The overhand (or overhead) throw is a single-handed throw of a projectile where the object is thrown above the shoulder.

The overhand throw is a complex motor skill that involves the entire body in a series of linked movements starting from the legs, progressing up through the pelvis and trunk, and culminating in a ballistic motion in the arm that propels a projectile forward. It is used almost exclusively in athletic events. The throwing motion can be broken down into three basic steps: cocking, accelerating, and releasing.

Desired qualities in the action produce a fast, accurate throw. These qualities are affected by the physical attributes of the thrower like height, strength, and flexibility. However it is mainly the throwing motion mechanics and the thrower's ability to coordinate them that determines the quality of the throw. Determining the desired qualities of the throwing motion is difficult to assess due to the extremely short amount of time that it takes professionals to perform the motion.

==The motion==
In the overhead throwing motion the body is a kinetic chain, and the efficiency of the kinetic chain determines the quality of the throw (velocity and accuracy of the projectile). The thrower uses muscle segments throughout the whole body to transfer potential energy from the lower extremities to the upper extremities where it is then transformed into kinetic energy as the projectile is released.

This throwing motion is described based on the analysis of professional athletes, mainly baseball pitchers, as they are recognized as having mastered this skill. There are variations in the throwing motion unique to the thrower, but generally the throwing motion is performed as follows.

===Starting position===
Proper technique for the start of the overhead throwing motion involves the thrower's body facing approximately 90 degrees from the intended target, with the throwing arm on the opposite side.

===Cocking===
The first stage of the throwing motion includes the time from the start of the motion to when the shoulder has reached its maximum external rotation. The throwing motion is initiated by first taking a stride toward the target with the leg opposite of the throwing arm. The stride foot should be in line with the thrower's stance foot and the target; placing the foot wide from the target creates a breakdown of the motion due to over-rotation of the pelvis, and placing the foot inward from the target forces the thrower to throw across his or her body. The purpose of the stride is to increase the distance over which linear and angular trunk motions occur, allowing more energy to be produced and transferred up the body. The stride step is performed while raising the throwing arm back to the point of maximum external shoulder rotation. At this point the arm is fully “cocked”. The ball does not move forward during the cocking stage.

===Acceleration===
The acceleration phase is initiated once the projectile begins its forward motion, which is also about the same time as the stride foot makes contact with the ground.

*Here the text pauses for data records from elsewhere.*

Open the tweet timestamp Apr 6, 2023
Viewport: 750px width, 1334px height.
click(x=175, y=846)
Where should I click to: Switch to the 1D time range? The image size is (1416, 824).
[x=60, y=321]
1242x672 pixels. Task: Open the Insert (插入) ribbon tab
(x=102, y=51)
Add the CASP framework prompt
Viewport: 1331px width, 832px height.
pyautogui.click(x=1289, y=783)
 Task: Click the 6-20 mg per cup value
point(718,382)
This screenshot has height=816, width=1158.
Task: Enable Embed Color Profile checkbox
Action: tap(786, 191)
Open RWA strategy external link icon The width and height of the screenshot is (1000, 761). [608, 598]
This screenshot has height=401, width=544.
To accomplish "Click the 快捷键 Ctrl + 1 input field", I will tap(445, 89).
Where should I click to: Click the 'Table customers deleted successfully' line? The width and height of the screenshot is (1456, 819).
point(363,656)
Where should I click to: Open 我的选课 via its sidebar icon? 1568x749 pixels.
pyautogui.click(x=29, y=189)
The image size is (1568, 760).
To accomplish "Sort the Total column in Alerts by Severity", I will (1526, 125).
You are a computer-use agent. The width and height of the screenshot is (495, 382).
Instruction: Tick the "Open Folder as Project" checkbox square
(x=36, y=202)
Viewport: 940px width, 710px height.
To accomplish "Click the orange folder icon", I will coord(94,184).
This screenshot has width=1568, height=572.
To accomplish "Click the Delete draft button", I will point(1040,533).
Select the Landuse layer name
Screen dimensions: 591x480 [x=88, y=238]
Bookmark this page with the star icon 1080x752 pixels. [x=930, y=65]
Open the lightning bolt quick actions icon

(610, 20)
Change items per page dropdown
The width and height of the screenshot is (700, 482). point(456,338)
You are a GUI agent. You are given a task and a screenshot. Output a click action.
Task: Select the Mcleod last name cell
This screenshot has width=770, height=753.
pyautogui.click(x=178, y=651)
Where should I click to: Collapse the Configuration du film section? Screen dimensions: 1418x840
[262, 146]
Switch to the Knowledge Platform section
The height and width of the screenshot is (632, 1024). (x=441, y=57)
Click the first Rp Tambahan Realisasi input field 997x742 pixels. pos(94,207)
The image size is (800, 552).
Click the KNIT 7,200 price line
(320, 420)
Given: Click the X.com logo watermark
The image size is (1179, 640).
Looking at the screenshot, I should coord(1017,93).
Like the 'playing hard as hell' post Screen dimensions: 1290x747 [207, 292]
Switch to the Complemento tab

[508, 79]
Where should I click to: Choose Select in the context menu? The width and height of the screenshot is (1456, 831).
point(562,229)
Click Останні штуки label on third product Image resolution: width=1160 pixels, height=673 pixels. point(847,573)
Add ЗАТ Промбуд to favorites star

The acceleration phase is the most explosive part of the overhead throwing motion, as the projectile's velocity increases from zero to its maximum velocity in this short amount of time. The ball is brought forward while the thrower's body rotates towards the target starting from the stride foot, moving up to the pelvis, followed by the trunk and spinal rotation, and then up to the shoulders. Although not visibly obvious, trunk muscular control is an important factor in high velocity throwing During this phase the thrower's trunk will tilt to the side opposite the throwing arm to allow for greater distance of acceleration, which transfers more energy to the projectile. The acceleration phase ends at the time of the projectile's release from the hand, at which point it has attained its maximum velocity.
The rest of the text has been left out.